Church was a linguist in the Navy until three years ago. Now she’s a graduate student at the University of Washington. Shortly after she left the Navy, somebody broke into her car in front of her mother's house.
“I thought the only thing that was stolen was my medication. Then I realized that my medical records were missing. They started opening new credit cards and opening new accounts and the police couldn’t help me. There was nothing they could do except give me the number of the credit bureau," Church said.
According to a report from the Federal Trade Commission, identity theft is the most common consumer complaint from military personnel and veterans. That’s what happened to Church.
Over the next year credit card bills showed up that weren’t hers -- a few hundred dollars at a time. Each time she had to call the company to sort it out.
Rick Forno is the assistant director of the University of Maryland-Baltimore County Center for Cyber Security. He said using Social Security numbers as a unique identifier isn't new.
But while many organizations have already scrubbed the numbers off forms and ID cards, the Department of Defense isn’t scheduled to finish doing that for seven more years. “That seems rather unreasonable in my view, given the importance of this issue to the DOD as an organization and everybody involved,” Forno said.
The Department of Defense wouldn’t do an interview for this story, but in a statement detailed the efforts it is making to protect service members’ identities. The statement says the government began removing printed Social Security numbers from ID cards in 2008 and plans to finish that process this month. But it will be the year 2022 before the numbers are fully removed from the cards’ bar codes, QR codes and magnetic strips.

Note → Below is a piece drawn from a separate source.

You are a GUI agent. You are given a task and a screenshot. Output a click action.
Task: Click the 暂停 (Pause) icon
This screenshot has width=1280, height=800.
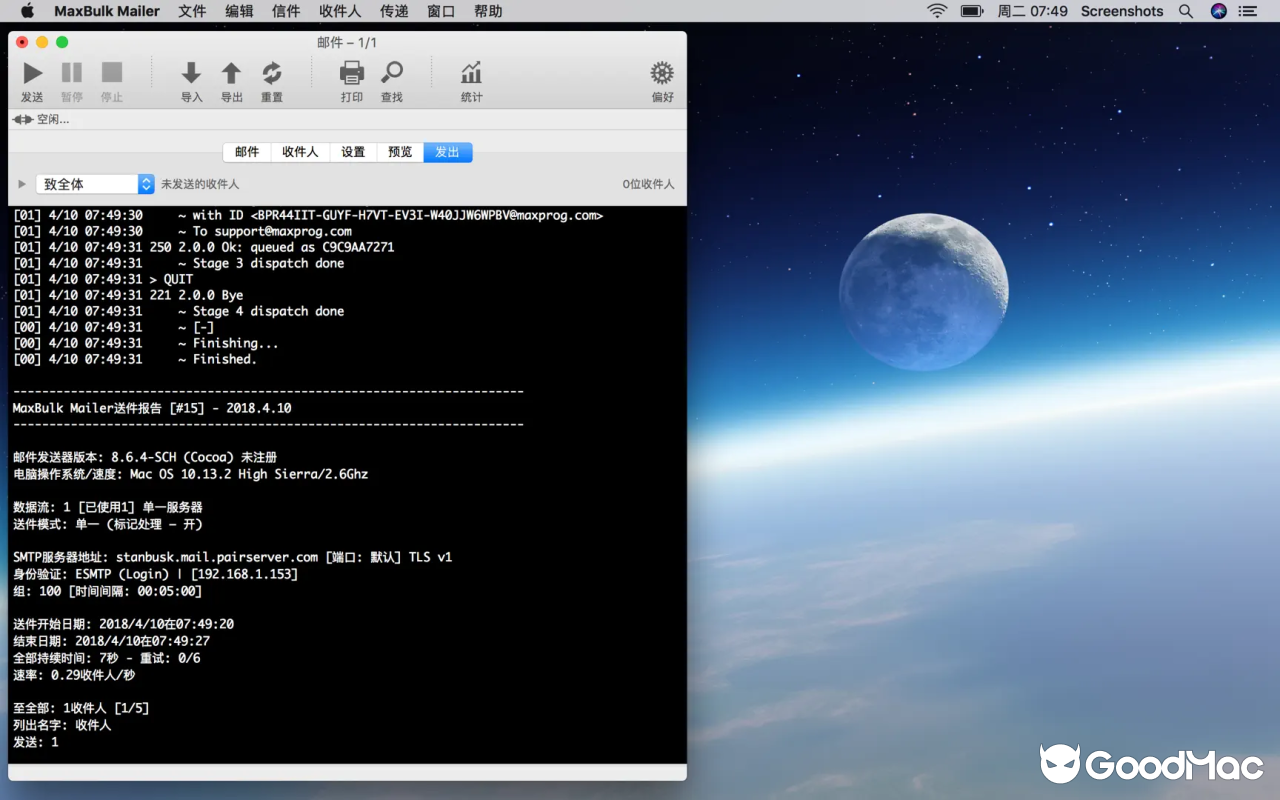coord(71,72)
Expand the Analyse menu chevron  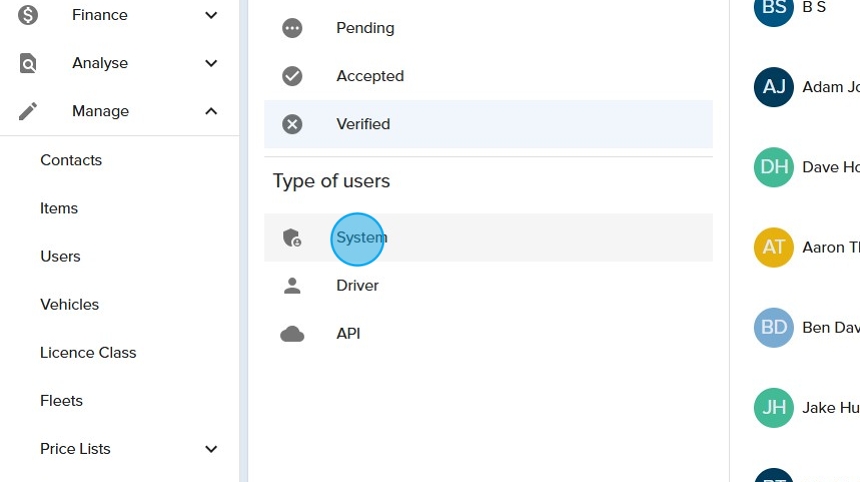pos(211,63)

To Forno, that’s too long.
“I would presume that if this were a critical issue to the military DOD that it would not take six or seven more years to make this happen. The DOD could accelerate this transition and do it in a much shorter time frame,” Forno said.
The Department of Defense says it’s issuing new military ID cards as the old ones expire. The cards will display a unique 10-digit DOD number instead of a Social Security number.
The Pentagon hopes that will reduce identity theft among service members. But it comes too late for Church and the more than 26,000 members of the Armed Forces who the FTC says had their identities stolen last year.
Church isn’t exactly sure how having her identity stolen has affected her credit rating.
"It feels so overwhelming that I’ve just pushed it off. I’m going to hate myself later for it but it’s just so frustrating how much worse can it get? It’s just overwhelming,” Church said.